Source material:
=== Section Start ===

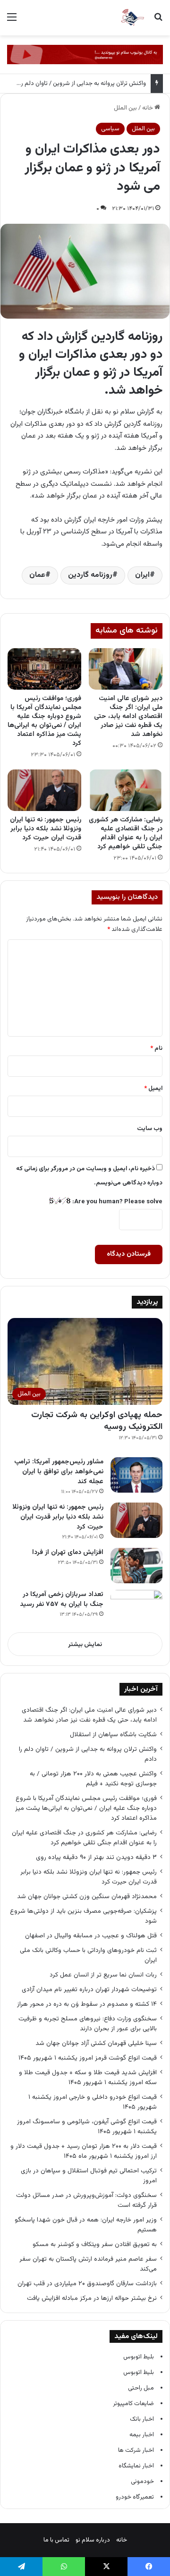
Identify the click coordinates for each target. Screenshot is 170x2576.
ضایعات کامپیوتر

=== Section End ===
=== Section Start ===

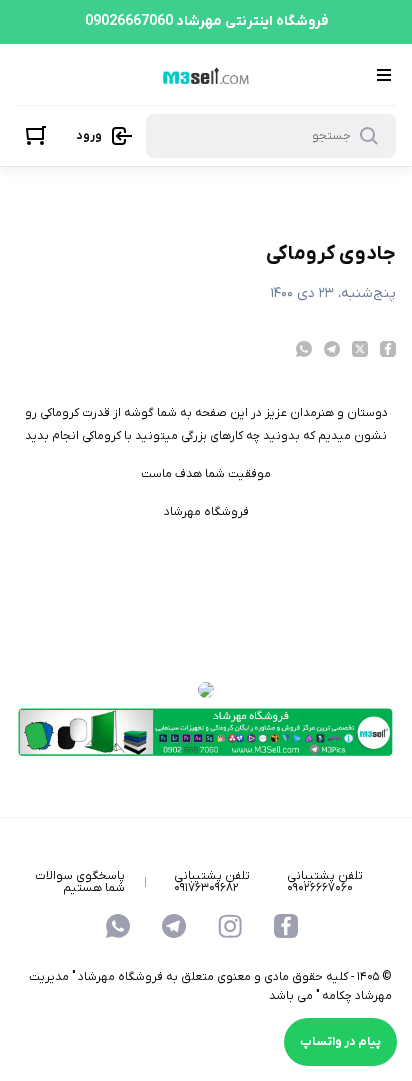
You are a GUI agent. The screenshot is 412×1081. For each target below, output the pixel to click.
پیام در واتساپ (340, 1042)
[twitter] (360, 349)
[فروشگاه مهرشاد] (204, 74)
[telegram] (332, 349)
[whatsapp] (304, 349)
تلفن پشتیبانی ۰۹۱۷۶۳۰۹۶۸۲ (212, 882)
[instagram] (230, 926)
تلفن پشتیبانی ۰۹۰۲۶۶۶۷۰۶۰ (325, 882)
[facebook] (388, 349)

=== Section End ===

Exercise directions:
One stretch of the lines above is wanted, from the line that contains "[telegram] (332, 349)" through the line that contains "[facebook] (388, 349)". Output it exactly.

Answer:
[telegram] (332, 349)
[whatsapp] (304, 349)
تلفن پشتیبانی ۰۹۱۷۶۳۰۹۶۸۲ (212, 882)
[instagram] (230, 926)
تلفن پشتیبانی ۰۹۰۲۶۶۶۷۰۶۰ (325, 882)
[facebook] (388, 349)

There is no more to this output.